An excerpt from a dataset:
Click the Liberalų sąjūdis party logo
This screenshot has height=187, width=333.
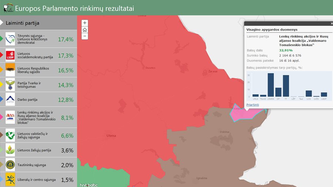coord(10,70)
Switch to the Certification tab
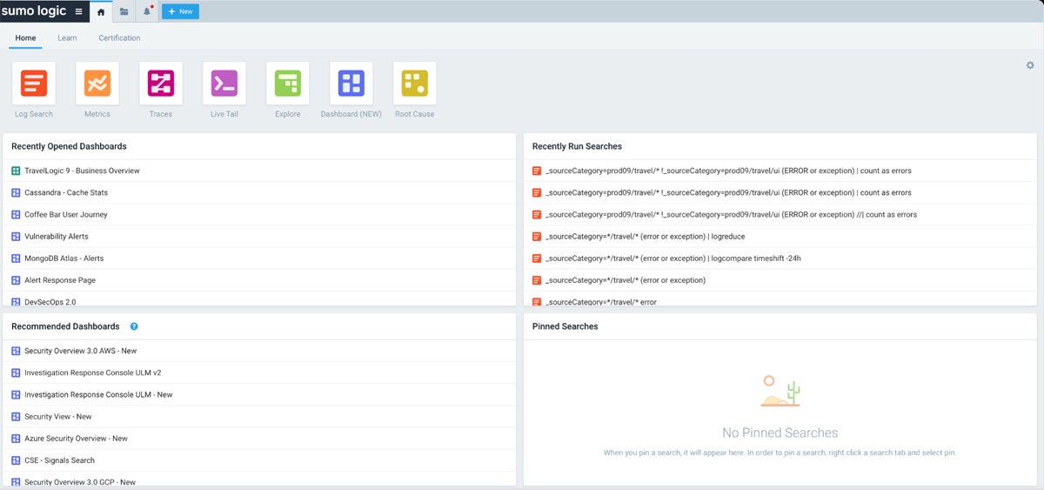The height and width of the screenshot is (490, 1044). pyautogui.click(x=119, y=38)
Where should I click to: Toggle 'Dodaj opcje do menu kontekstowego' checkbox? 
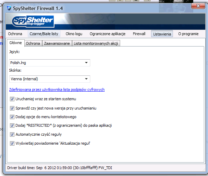tap(12, 117)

=== EXERCISE ===
Lay out the text of every row above as a numbered list with one line per item. Drop any blank lines and leave the pictures out.

=== SOLVED PROBLEM ===
1. Click the Liberalų sąjūdis party logo
2. This screenshot has height=187, width=333.
3. coord(10,70)
4. Switch to the Certification tab
5. The height and width of the screenshot is (490, 1044). pyautogui.click(x=119, y=38)
6. Where should I click to: Toggle 'Dodaj opcje do menu kontekstowego' checkbox? 
7. tap(12, 117)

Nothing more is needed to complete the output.